* What you should do
Exact copies of all the entries below are expected in the answer.
### Data shown
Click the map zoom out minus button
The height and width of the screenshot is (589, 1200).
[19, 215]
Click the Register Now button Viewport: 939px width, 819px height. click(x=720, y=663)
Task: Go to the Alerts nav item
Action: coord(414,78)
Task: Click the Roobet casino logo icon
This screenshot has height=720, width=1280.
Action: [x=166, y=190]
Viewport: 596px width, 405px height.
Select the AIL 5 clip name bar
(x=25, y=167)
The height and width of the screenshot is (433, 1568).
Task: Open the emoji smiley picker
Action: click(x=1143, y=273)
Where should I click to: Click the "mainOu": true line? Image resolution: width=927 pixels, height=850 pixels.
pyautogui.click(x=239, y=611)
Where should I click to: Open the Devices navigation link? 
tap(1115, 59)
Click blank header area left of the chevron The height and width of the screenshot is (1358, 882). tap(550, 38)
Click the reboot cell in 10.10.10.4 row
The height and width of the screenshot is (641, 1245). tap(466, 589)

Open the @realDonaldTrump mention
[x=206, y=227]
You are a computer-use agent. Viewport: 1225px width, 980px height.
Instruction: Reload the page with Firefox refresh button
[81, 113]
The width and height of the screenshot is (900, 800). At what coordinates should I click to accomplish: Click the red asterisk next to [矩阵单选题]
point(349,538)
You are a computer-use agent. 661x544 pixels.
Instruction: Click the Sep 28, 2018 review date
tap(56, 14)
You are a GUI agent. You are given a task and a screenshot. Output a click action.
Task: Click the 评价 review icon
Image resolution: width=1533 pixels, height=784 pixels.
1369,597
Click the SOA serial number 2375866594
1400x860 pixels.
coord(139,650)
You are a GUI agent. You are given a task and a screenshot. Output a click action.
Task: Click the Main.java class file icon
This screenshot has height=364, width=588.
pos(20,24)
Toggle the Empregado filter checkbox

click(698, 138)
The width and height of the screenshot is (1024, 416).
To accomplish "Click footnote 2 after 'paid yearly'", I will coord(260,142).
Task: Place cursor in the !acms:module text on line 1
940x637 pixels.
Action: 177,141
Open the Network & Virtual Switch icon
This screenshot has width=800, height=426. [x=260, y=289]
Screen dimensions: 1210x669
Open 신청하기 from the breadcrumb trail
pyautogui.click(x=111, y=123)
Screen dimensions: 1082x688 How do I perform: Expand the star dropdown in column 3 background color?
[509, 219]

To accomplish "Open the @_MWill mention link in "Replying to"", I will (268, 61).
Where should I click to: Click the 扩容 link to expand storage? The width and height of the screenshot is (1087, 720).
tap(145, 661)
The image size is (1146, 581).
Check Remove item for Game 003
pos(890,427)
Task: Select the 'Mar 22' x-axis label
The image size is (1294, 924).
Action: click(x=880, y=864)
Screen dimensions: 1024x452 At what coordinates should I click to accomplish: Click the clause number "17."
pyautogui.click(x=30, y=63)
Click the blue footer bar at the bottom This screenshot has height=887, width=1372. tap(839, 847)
######
* Expected answer
Click the map zoom out minus button
The height and width of the screenshot is (589, 1200).
[19, 215]
Click the Register Now button Viewport: 939px width, 819px height. click(x=720, y=663)
Task: Go to the Alerts nav item
Action: coord(414,78)
Task: Click the Roobet casino logo icon
This screenshot has height=720, width=1280.
Action: [x=166, y=190]
Viewport: 596px width, 405px height.
Select the AIL 5 clip name bar
(x=25, y=167)
The height and width of the screenshot is (433, 1568).
Task: Open the emoji smiley picker
Action: click(x=1143, y=273)
Where should I click to: Click the "mainOu": true line? Image resolution: width=927 pixels, height=850 pixels.
pyautogui.click(x=239, y=611)
Where should I click to: Open the Devices navigation link? 
tap(1115, 59)
Click blank header area left of the chevron The height and width of the screenshot is (1358, 882). tap(550, 38)
Click the reboot cell in 10.10.10.4 row
The height and width of the screenshot is (641, 1245). tap(466, 589)

Open the @realDonaldTrump mention
[x=206, y=227]
You are a computer-use agent. Viewport: 1225px width, 980px height.
Instruction: Reload the page with Firefox refresh button
[81, 113]
The width and height of the screenshot is (900, 800). At what coordinates should I click to accomplish: Click the red asterisk next to [矩阵单选题]
point(349,538)
You are a computer-use agent. 661x544 pixels.
Instruction: Click the Sep 28, 2018 review date
tap(56, 14)
You are a GUI agent. You are given a task and a screenshot. Output a click action.
Task: Click the 评价 review icon
Image resolution: width=1533 pixels, height=784 pixels.
1369,597
Click the SOA serial number 2375866594
1400x860 pixels.
coord(139,650)
You are a GUI agent. You are given a task and a screenshot. Output a click action.
Task: Click the Main.java class file icon
This screenshot has height=364, width=588.
pos(20,24)
Toggle the Empregado filter checkbox

click(698, 138)
The width and height of the screenshot is (1024, 416).
To accomplish "Click footnote 2 after 'paid yearly'", I will coord(260,142).
Task: Place cursor in the !acms:module text on line 1
940x637 pixels.
Action: 177,141
Open the Network & Virtual Switch icon
This screenshot has width=800, height=426. [x=260, y=289]
Screen dimensions: 1210x669
Open 신청하기 from the breadcrumb trail
pyautogui.click(x=111, y=123)
Screen dimensions: 1082x688 How do I perform: Expand the star dropdown in column 3 background color?
[509, 219]

To accomplish "Open the @_MWill mention link in "Replying to"", I will (268, 61).
Where should I click to: Click the 扩容 link to expand storage? The width and height of the screenshot is (1087, 720).
tap(145, 661)
The image size is (1146, 581).
Check Remove item for Game 003
pos(890,427)
Task: Select the 'Mar 22' x-axis label
The image size is (1294, 924).
Action: click(x=880, y=864)
Screen dimensions: 1024x452 At what coordinates should I click to accomplish: Click the clause number "17."
pyautogui.click(x=30, y=63)
Click the blue footer bar at the bottom This screenshot has height=887, width=1372. tap(839, 847)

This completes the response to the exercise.